◆ **TASK REQUIREMENTS**
Find every line in the records that contains the string "pixel", matching its case exactly, and copy each of those lines.

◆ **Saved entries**
────────
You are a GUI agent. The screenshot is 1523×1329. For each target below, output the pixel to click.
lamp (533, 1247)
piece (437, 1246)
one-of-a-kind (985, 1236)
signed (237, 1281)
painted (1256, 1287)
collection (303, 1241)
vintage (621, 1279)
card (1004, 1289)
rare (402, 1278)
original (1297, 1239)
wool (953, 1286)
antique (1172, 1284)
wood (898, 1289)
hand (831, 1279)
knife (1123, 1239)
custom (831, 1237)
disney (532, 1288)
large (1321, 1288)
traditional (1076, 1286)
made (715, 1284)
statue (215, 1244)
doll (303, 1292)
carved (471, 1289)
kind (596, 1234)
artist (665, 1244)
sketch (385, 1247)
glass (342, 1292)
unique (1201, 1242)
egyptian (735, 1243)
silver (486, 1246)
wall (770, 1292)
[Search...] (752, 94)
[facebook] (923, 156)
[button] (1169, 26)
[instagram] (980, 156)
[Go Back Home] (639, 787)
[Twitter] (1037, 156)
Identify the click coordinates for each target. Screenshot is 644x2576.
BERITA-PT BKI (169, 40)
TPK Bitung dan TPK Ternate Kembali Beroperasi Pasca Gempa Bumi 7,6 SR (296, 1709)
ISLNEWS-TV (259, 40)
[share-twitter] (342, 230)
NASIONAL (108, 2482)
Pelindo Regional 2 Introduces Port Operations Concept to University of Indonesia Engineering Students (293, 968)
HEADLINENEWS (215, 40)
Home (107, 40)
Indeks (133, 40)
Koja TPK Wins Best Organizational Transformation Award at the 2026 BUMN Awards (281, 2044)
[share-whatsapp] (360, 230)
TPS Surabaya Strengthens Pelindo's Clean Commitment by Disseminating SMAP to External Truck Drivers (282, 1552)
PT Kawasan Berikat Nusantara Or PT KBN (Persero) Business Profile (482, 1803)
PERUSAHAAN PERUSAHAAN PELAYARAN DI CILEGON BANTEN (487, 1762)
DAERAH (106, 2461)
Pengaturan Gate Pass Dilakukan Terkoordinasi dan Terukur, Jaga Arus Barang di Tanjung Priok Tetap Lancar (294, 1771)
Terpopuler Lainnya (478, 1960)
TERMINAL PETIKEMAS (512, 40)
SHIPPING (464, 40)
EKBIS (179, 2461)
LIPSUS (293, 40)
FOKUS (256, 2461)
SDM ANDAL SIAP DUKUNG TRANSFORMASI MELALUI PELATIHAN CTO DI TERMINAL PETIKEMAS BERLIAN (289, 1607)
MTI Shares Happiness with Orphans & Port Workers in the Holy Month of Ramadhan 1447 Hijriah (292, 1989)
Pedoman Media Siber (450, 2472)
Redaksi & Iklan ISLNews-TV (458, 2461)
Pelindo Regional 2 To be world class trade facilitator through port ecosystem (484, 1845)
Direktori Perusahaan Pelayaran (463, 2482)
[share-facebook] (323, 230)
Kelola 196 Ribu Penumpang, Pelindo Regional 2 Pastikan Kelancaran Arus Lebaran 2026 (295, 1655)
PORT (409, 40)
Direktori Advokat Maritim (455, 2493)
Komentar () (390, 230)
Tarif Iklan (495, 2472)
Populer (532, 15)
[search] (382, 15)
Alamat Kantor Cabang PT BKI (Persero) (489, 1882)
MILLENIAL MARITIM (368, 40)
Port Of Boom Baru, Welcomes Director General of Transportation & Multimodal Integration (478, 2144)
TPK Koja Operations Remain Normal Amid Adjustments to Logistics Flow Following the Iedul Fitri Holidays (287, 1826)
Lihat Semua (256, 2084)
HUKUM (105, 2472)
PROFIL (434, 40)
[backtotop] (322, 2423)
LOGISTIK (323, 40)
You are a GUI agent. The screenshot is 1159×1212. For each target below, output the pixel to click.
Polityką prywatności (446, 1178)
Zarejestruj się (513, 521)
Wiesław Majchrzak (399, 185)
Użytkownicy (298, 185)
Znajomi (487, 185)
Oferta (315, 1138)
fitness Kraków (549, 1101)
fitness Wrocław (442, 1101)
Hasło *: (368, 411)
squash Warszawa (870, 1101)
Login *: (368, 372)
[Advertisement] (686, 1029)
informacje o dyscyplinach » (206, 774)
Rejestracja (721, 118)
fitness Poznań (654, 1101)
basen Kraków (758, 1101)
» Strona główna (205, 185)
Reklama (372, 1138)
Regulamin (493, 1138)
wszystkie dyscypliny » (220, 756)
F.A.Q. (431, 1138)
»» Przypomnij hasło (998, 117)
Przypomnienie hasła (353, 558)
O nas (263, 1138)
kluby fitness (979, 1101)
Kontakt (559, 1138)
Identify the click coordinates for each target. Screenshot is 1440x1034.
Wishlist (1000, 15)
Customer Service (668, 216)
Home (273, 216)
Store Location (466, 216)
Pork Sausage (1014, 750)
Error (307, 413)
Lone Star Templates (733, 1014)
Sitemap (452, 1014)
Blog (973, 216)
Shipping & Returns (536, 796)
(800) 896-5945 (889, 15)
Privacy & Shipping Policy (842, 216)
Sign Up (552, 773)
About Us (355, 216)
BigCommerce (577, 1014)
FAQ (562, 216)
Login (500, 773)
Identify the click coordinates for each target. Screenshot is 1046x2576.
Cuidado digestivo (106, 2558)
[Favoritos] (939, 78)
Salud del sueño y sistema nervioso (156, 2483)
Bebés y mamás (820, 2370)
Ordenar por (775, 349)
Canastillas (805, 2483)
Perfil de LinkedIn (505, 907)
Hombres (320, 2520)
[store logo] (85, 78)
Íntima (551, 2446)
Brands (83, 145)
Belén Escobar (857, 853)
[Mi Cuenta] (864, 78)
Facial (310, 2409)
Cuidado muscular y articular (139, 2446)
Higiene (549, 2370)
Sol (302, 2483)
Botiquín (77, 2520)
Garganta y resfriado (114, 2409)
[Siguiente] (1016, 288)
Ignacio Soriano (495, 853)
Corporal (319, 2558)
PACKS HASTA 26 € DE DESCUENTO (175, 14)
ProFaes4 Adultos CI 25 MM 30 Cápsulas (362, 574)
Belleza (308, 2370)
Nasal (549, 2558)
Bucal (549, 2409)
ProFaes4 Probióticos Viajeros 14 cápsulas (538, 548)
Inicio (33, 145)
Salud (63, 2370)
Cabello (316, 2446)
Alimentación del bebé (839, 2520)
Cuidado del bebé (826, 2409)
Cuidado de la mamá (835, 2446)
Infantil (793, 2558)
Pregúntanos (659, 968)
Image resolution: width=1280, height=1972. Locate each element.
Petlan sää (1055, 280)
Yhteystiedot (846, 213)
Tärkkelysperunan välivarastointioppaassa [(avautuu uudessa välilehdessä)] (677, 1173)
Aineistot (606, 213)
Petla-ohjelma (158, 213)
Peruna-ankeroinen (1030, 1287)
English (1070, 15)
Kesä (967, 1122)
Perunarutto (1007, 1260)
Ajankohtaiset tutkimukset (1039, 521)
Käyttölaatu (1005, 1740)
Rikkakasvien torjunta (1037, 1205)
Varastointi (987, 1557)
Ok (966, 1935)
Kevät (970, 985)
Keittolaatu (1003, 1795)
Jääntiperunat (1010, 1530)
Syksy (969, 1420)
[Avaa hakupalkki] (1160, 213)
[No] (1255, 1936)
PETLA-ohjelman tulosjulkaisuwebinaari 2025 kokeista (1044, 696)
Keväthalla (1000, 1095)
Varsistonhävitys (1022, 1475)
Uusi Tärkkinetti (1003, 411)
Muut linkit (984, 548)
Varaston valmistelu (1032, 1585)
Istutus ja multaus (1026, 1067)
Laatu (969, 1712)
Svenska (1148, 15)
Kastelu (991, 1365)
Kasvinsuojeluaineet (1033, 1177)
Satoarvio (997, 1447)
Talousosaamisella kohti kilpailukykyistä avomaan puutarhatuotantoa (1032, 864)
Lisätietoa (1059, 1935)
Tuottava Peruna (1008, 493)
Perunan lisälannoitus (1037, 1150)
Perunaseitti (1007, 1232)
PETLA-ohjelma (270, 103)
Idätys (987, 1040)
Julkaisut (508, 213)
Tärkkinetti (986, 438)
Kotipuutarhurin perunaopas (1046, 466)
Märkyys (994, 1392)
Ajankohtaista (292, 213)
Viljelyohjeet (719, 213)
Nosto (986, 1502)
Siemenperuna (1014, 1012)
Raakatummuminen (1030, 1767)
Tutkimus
────────
◆ **RESULT OF THE TASK**
You are a GUI agent. The screenshot is 1523×1329. For each target below, output the pixel to click.
You are a GUI agent. The screenshot is 1159×1212. For each target below, output the pixel to click.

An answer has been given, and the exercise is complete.